Airborne vehicle nap-of-the-earth (NOE) flight requires precise pilot control to avoid obstacles and elevated terrain. While the pilot normally relies on good visibility to perform the NOE function, requirements exist for NOE flight during periods of less than good visibility (poor weather or night time conditions). Much practical work has been done on obstacle avoidance systems in which sensors automatically detect physical threats in the flight path--particularly wires; the remaining task necessary to effect NOE flight during periods of zero or poor visibility is navigation.

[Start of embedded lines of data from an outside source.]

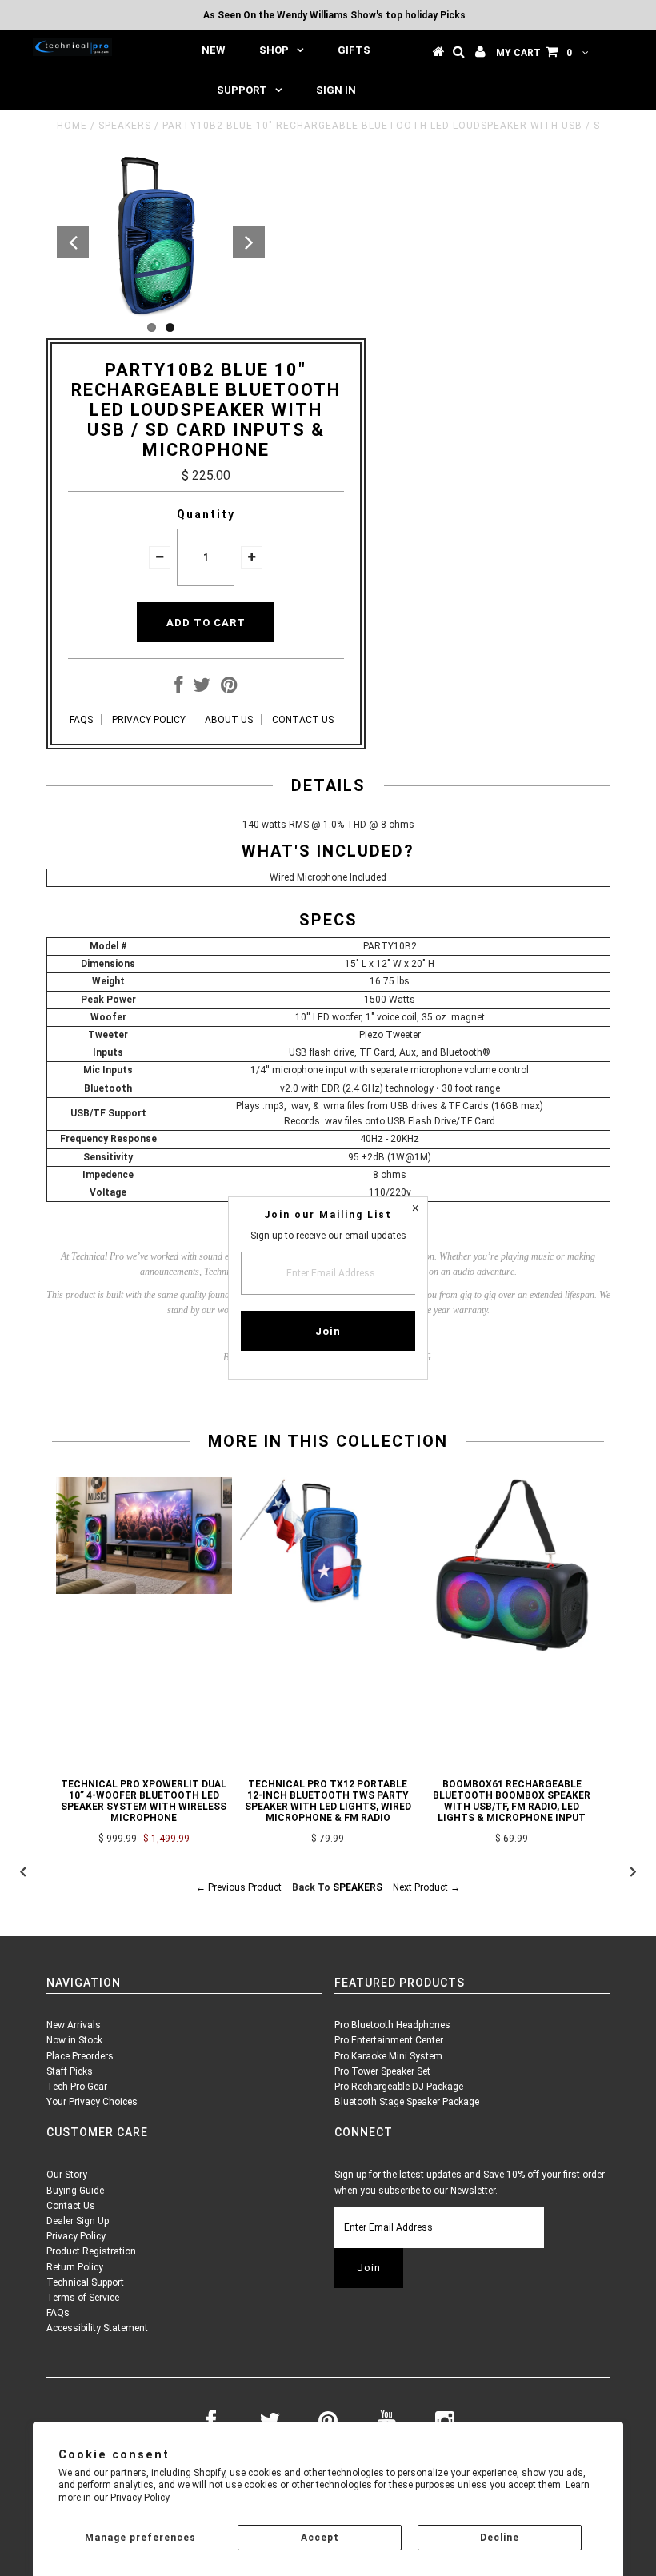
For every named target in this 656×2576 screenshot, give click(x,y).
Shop (274, 50)
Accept (320, 2537)
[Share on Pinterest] (229, 688)
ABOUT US (229, 719)
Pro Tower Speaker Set (382, 2071)
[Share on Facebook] (178, 688)
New (213, 50)
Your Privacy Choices (92, 2101)
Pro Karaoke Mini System (388, 2056)
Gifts (354, 50)
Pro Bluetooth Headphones (392, 2025)
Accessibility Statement (97, 2328)
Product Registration (91, 2251)
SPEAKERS (124, 125)
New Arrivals (73, 2025)
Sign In (336, 90)
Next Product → (426, 1887)
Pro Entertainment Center (388, 2040)
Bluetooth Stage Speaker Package (406, 2101)
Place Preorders (80, 2056)
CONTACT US (303, 719)
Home (72, 125)
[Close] (415, 1209)
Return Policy (74, 2267)
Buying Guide (75, 2190)
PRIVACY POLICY (149, 719)
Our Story (66, 2174)
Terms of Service (82, 2297)
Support (242, 90)
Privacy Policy (140, 2497)
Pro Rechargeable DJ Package (398, 2086)
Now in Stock (74, 2040)
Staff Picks (69, 2071)
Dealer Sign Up (77, 2221)
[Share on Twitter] (201, 688)
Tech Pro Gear (76, 2086)
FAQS (81, 719)
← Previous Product (239, 1887)
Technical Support (85, 2282)
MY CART (534, 52)
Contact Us (70, 2205)
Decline (499, 2537)
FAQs (58, 2312)
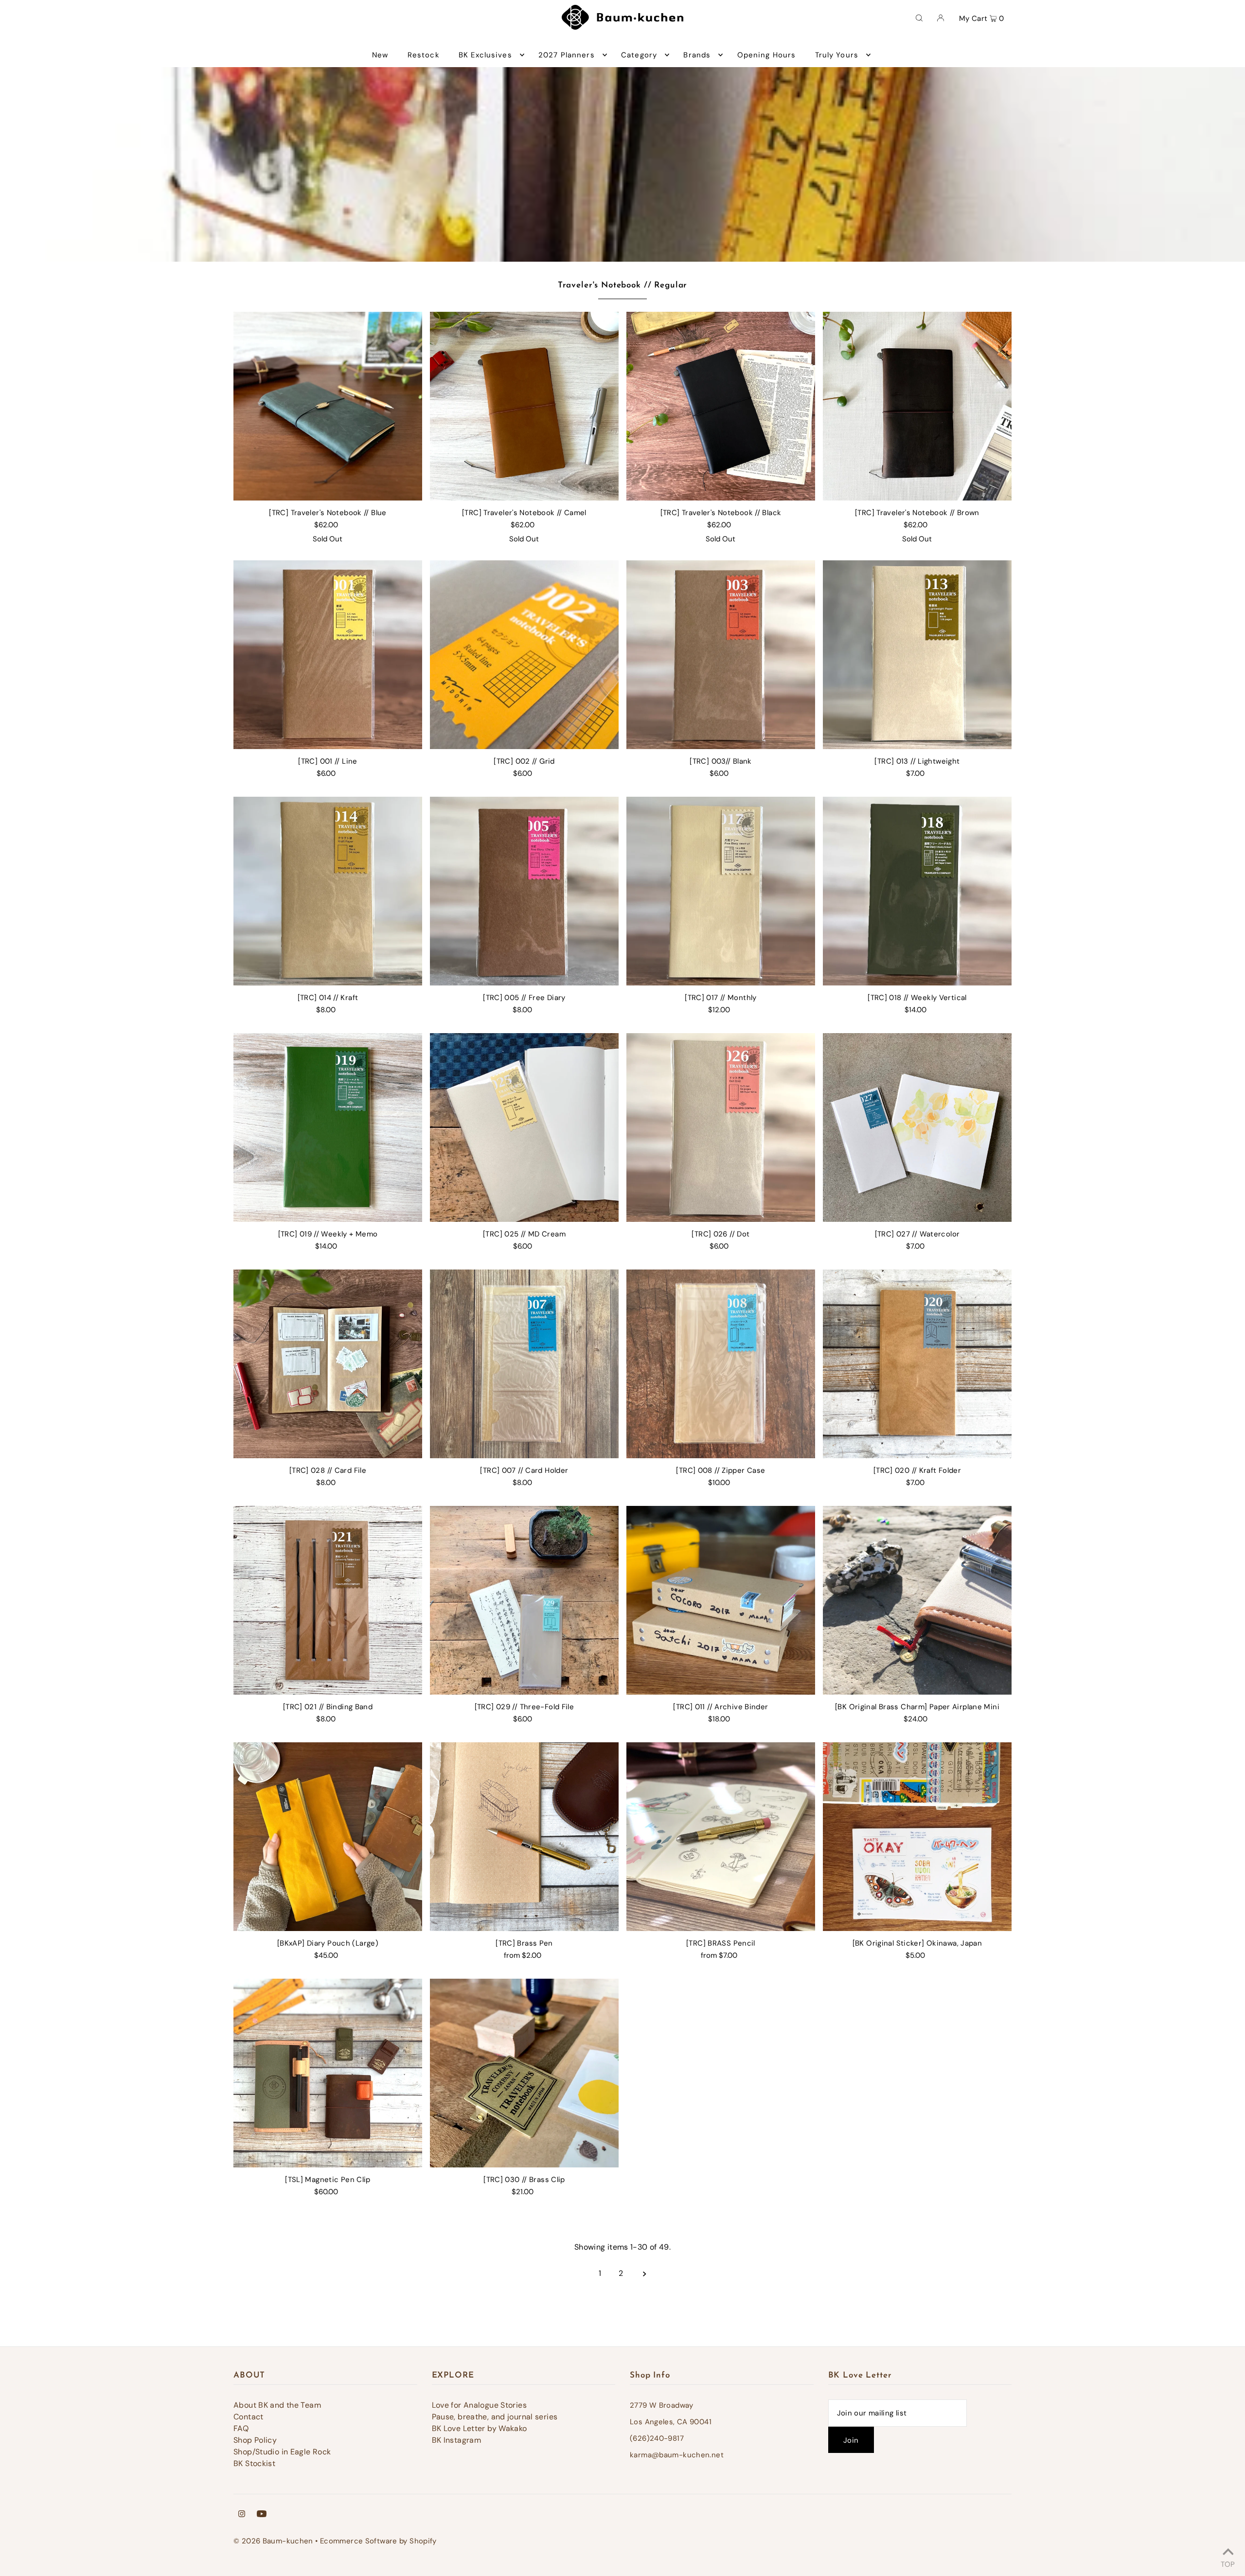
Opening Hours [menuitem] (766, 55)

Airborne (e.g. helicopter) navigation systems are typically of the dead reckoning (DR) variety, usually based on doppler radar and compass systems, and while these systems offer excellent short term guidance capability, they exhibit unacceptable long term position error growth, so that some form of in-flight correction procedure, such as periodic position updating of the dead reckoning navigation system, is necessary. Unfortunately, currently available radio aids (even assuming their presence in the vehicle's operational area) are generally unsatisfactory to support NOE flight conditions where line of sight communications is not possible.

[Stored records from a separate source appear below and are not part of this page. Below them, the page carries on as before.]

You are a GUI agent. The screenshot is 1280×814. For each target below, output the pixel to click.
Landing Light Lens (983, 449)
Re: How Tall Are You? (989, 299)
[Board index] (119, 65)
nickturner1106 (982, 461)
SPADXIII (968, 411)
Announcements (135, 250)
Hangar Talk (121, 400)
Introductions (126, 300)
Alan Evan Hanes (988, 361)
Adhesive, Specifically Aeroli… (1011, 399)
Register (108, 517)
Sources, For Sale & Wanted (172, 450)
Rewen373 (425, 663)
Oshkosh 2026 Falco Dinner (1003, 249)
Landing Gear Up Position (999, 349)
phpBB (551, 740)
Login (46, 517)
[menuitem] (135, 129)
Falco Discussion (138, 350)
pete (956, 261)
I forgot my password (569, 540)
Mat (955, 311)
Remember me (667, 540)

One proposal to solve this problem has been the concept of employing terrain correlation techniques whereby the aircraft's position as determined by its navigation system is updated as a function of overflown terrain and its elevation heights and height variations. Examples of such terrain correlation schemes include TERrain Contour Matching (TERCOM) and Sandia Inertial Terrain Aided Navigation (SITAN). (For a discussion of TERCOM and SITAN proposals that have been investigated, attention may be directed to articles entitled "Continuous Kalman Updating of an Inertial Navigation System Using Terrain Measurements" by R. D. Andreas et al., Sandia National Laboratories, pg. 1263-1270, 1978 IEEE; "An Alternative Approach for Terrain-Aided Navigation Using Parallel Extended Kalman Filters" by T. C. Sheives et al., Sandia National Laboratories, Albuquerque, N. Mex., Dec. 1979; and "Application of Multiple Model Estimation Techniques to a Recursive Terrain Height Correlation System" by W. Tang et al., pg. 757-764, IEEE 1981. Also, attention may be directed to the U.S. patents to Evans et al. U.S. Pat. No. 4,179,693; Webber U.S. Pat. No. 4,144,571; Thomas et al. U.S. Pat. No. 4,103,847; and Blatchford U.S. Pat. No. 3,992,613 for further background information that provides an illustration of conventional guidance and navigation systems that compare altimeter information with stored data for guidance.)

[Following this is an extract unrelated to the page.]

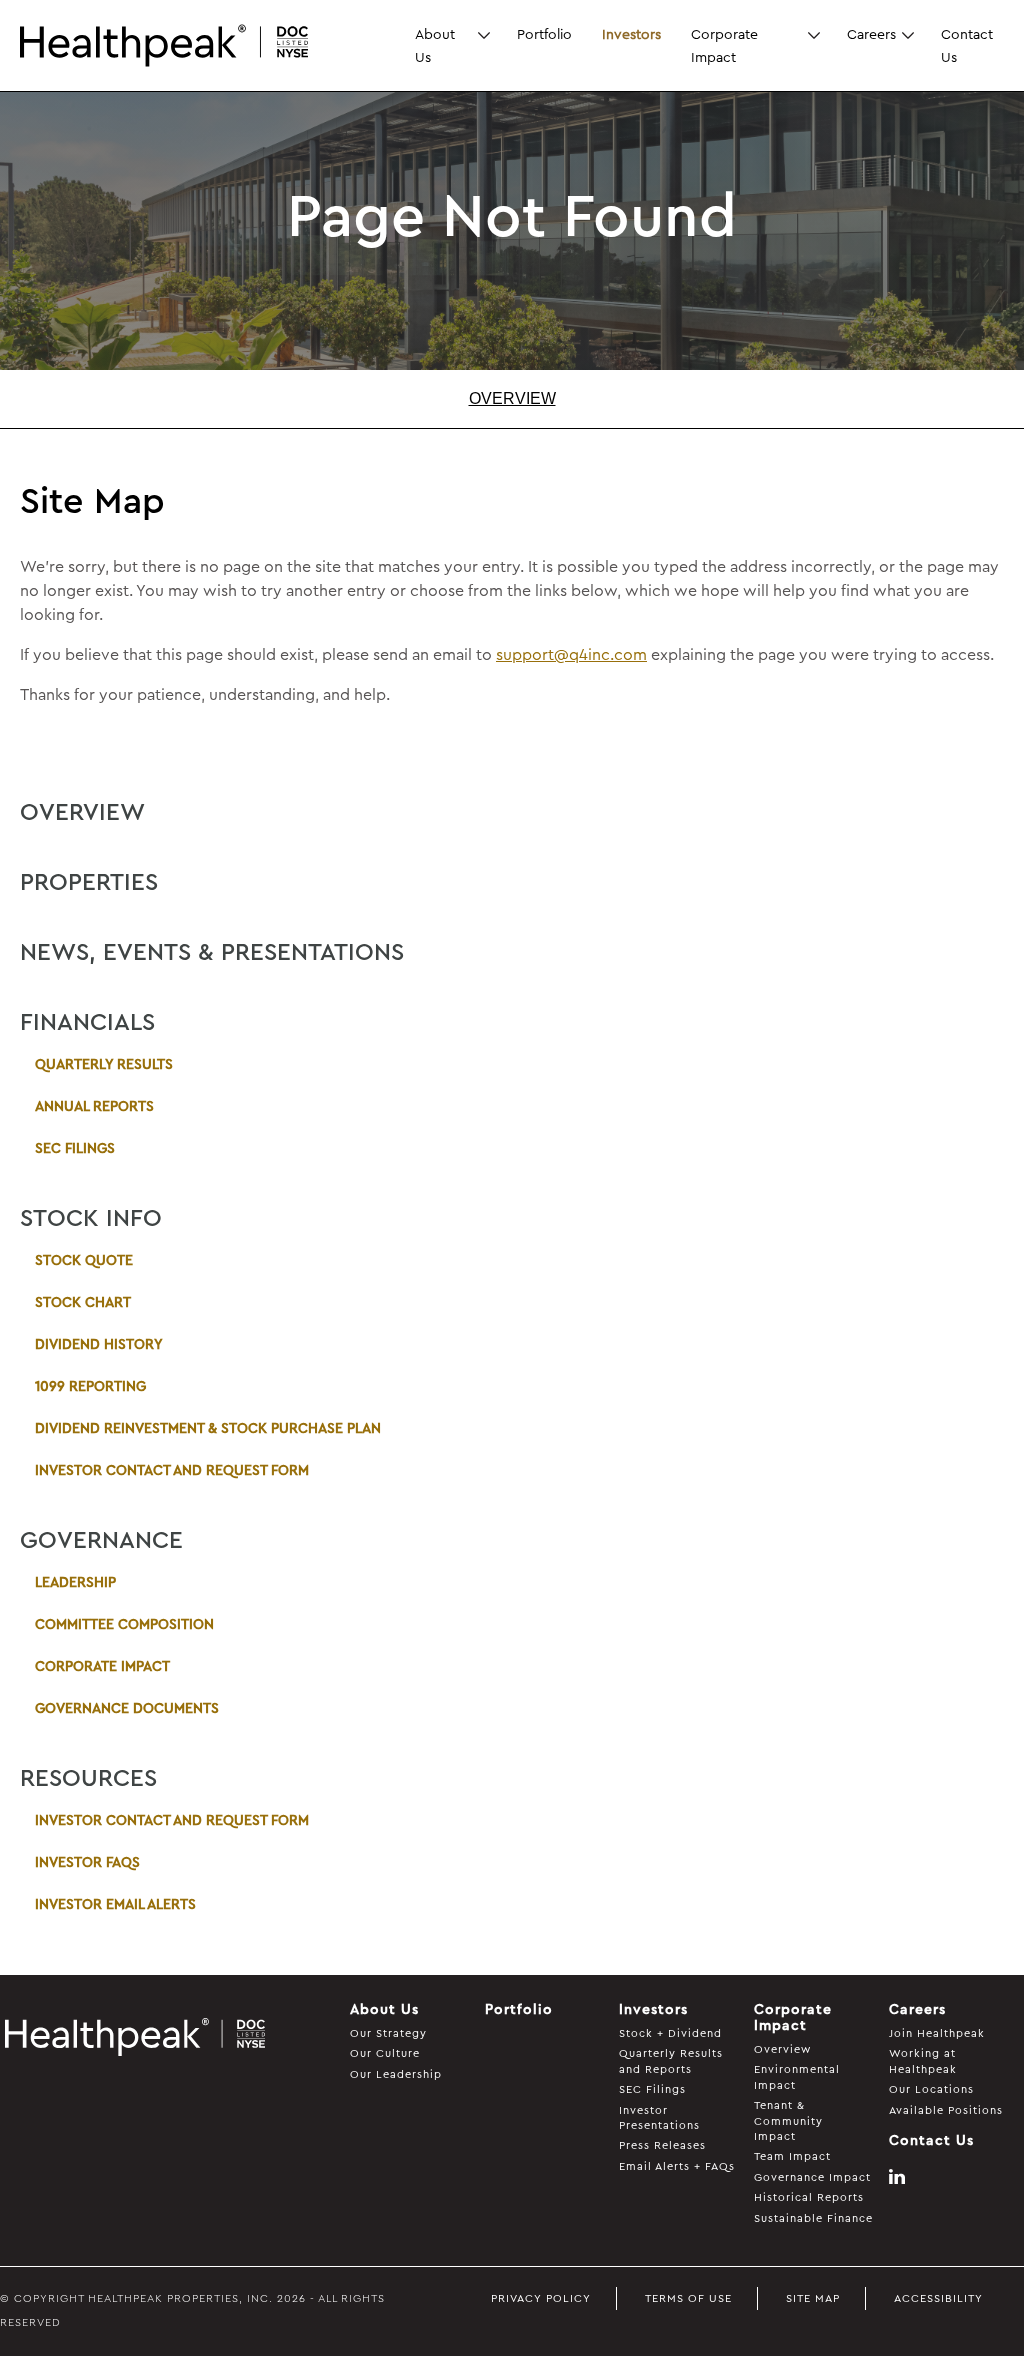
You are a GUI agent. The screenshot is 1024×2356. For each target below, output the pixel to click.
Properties (89, 883)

Unfortunately both of the TERCOM and SITAN approaches suffer from a number of drawbacks which limit their performance and accuracy. For example, in the TERCOM system, navigation accuracy is limited by the correlation distance S.sub.T, which is defined by using the covariance function in the spatial domain. It is usually a function of terrain characteristic and is typically on the order of several hundred meters. Such a long correlation distance limits the use of TERCOM for high-precision navigation systems (such as a helicopter-borne NOE system which requires an accuracy on the order of 100 m). In order to achieve good accuracy using TERCOM, a long integration path length, typically on the order of 10Km, must be used. Such a long integration distance requires that an extremely large quantity of terrain data be stored for the terrain correlation. The TERCOM correlation algorithms that are currently being employed are incapable of providing good accuracy in a high noise environment, such as a highly inaccurate inertial navigation system (INS) that contains large velocity, altitude, acceleration and gyro, etc. errors. Finally, existing TERCOM systems store non-compressed terrain data for terrain correlation, which limits the practical ground coverage of the navigation system.
In the SITAN system, terrain linearization is required such that a linearized terrain measurement model can be incorporated into Kalman filter of the navigation system. As a result of the linearization process, the filter has a small region of convergence, and thus diverges when the navigation system is required to operate with a large uncertainty region (e.g. after a period of over-water navigation, or at the start of the navigation process). Usually, the SITAN system diverges when the uncertainty region is larger than several hundred meters. In addition, the SITAN system stores data for terrain correlation in a non-compressed format, so that for long missions, data storage becomes a problem.